*** Opening Exercise input ***

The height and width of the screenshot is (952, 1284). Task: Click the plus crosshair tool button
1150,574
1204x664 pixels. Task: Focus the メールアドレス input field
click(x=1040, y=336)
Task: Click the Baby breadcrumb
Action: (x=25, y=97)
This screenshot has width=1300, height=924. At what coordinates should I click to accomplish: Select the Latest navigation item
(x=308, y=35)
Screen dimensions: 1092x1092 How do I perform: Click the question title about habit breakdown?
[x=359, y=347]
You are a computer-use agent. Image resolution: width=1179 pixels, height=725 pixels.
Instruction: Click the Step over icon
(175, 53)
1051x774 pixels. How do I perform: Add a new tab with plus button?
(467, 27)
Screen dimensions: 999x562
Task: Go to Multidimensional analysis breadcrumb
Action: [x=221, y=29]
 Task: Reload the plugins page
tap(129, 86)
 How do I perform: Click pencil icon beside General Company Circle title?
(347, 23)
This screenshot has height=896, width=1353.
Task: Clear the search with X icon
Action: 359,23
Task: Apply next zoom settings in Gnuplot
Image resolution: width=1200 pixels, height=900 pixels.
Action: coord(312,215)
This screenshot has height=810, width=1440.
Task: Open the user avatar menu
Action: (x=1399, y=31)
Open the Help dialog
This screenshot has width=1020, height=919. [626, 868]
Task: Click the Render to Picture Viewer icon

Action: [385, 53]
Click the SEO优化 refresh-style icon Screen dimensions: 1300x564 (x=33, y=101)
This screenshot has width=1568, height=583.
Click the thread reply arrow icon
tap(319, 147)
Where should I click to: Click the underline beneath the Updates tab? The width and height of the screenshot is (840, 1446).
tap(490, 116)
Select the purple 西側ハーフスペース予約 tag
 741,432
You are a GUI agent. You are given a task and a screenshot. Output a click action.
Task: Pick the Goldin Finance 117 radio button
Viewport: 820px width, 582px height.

*** Closing Exercise input ***

Requirement — Word-for-word copies of all the records are required.

Response to the task —
The height and width of the screenshot is (952, 1284). Task: Click the plus crosshair tool button
1150,574
1204x664 pixels. Task: Focus the メールアドレス input field
click(x=1040, y=336)
Task: Click the Baby breadcrumb
Action: (x=25, y=97)
This screenshot has width=1300, height=924. At what coordinates should I click to accomplish: Select the Latest navigation item
(x=308, y=35)
Screen dimensions: 1092x1092 How do I perform: Click the question title about habit breakdown?
[x=359, y=347]
You are a computer-use agent. Image resolution: width=1179 pixels, height=725 pixels.
Instruction: Click the Step over icon
(175, 53)
1051x774 pixels. How do I perform: Add a new tab with plus button?
(467, 27)
Screen dimensions: 999x562
Task: Go to Multidimensional analysis breadcrumb
Action: [x=221, y=29]
 Task: Reload the plugins page
tap(129, 86)
 How do I perform: Click pencil icon beside General Company Circle title?
(347, 23)
This screenshot has height=896, width=1353.
Task: Clear the search with X icon
Action: 359,23
Task: Apply next zoom settings in Gnuplot
Image resolution: width=1200 pixels, height=900 pixels.
Action: coord(312,215)
This screenshot has height=810, width=1440.
Task: Open the user avatar menu
Action: (x=1399, y=31)
Open the Help dialog
This screenshot has width=1020, height=919. [626, 868]
Task: Click the Render to Picture Viewer icon

Action: [385, 53]
Click the SEO优化 refresh-style icon Screen dimensions: 1300x564 (x=33, y=101)
This screenshot has width=1568, height=583.
Click the thread reply arrow icon
tap(319, 147)
Where should I click to: Click the underline beneath the Updates tab? The width and height of the screenshot is (840, 1446).
tap(490, 116)
Select the purple 西側ハーフスペース予約 tag
 741,432
You are a GUI agent. You are given a task and a screenshot. Output a click action.
Task: Pick the Goldin Finance 117 radio button
Viewport: 820px width, 582px height.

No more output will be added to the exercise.